Joseph’s parting gift was to see DAOU Mountain with all its beauty, giving his sons the blessing that helped them continue to pursue the dream of owning a vineyard and producing the ideal Cabernet Sauvignon.
DAOU Family Estates
The history of Daou’s terroir goes back to the time of André Tchelistcheff and a property known as Hoffman Mountain Ranch in the area now called the Adelaida District of Paso Robles. The property’s steep slopes, situated at an elevation of 2,200 feet, offer an ideal location for growing Bordeaux varieties. André Tchelistcheff described the area as “a jewel of ecological elements.” Today this mountain produces exquisite Cabernet Sauvignons.
Soul of the Lion
The Soul of the Lion has two meanings. One it represents the Georges and Daniel’s father, who gave them their strength for life and inspired them. Joseph is the lion and the soul behind both brothers. The Soul of that lion also represents Georges and Daniel’s soul in discovering DAOU mountain, its vineyards, and their passion for wine. The vineyards and the terroir are the souls of their wines. For this reason, the Soul of the Lion, the flagship wine of DAOU Family Estates, is the soul of their winery, paying tribute to their father.
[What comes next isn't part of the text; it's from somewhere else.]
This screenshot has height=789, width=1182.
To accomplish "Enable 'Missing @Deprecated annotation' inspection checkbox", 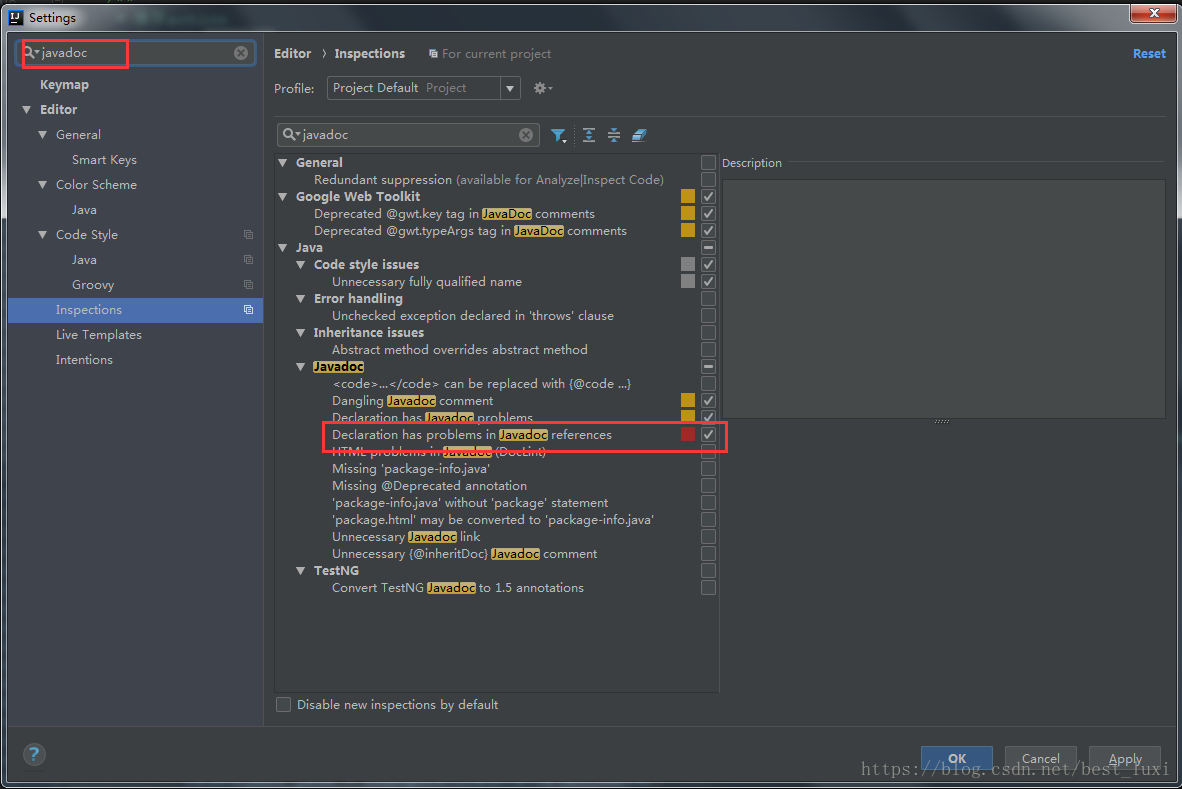I will (x=708, y=486).
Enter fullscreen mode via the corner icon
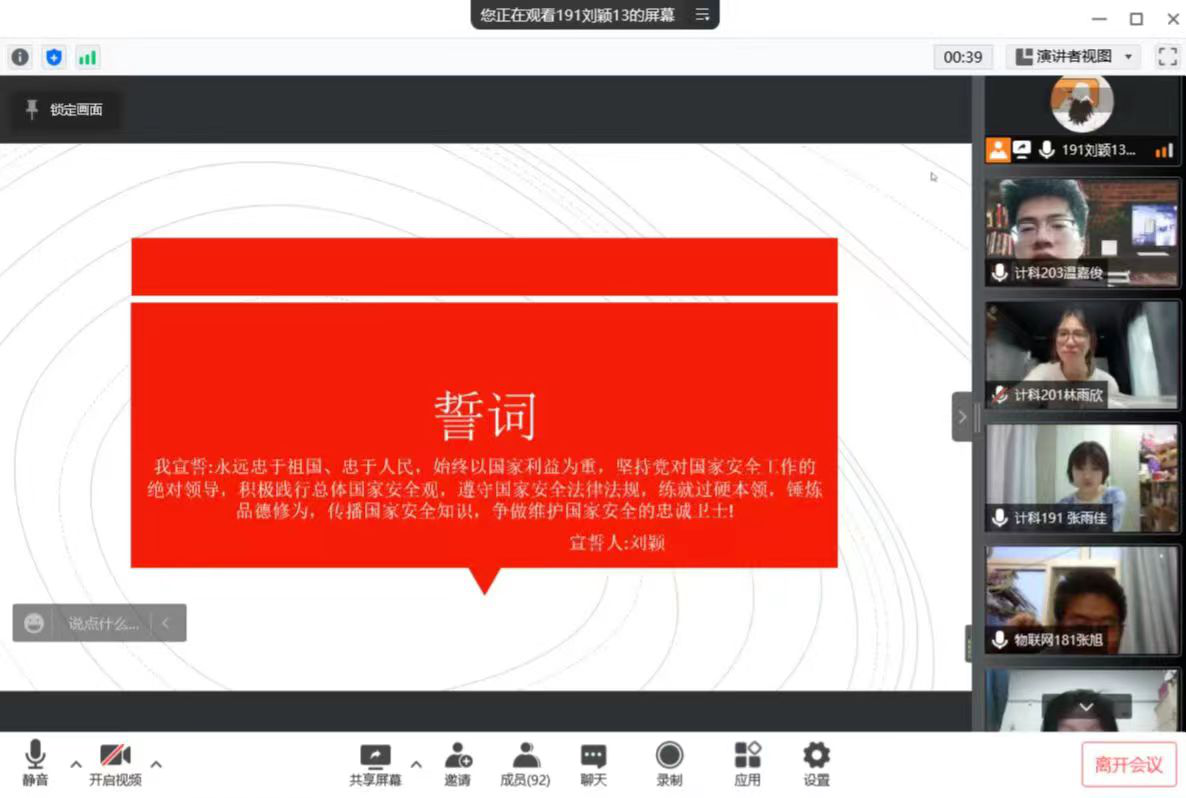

The Soul of the Lion is beautifully packaged in a red box. The elegance of the bottle and its label hint at the greatness of what lies within. Adorned with grapevines, the label has an Art Nouveau appearance.
Released in February, 2017 vintage combines Cabernet Sauvignon primarily with Cabernet Franc and Petit Verdot. I could immediately taste the Cabernet Franc. I found silky and velvety layers bringing a wonderful complexity and depth to this full-bodied wine. On the nose, the wine exhibits aromas of cedar and plum. With flavors of dark fruit, including currant and licorice, the wine delivers a nice spice with a little vanilla on the finish. Please remember to aerate this wine. It needs time to breathe but also gives the wine aging power.
As André Tchelistcheff described the property as “a jewel of ecological elements,” one finds the Soul of the Lion a jewel of a wine that is ideal for celebrating a special occasion.
Note: Common to the wine industry, this writer received hosted wine samples. While it has not influenced this review, the writer believes in full disclosure.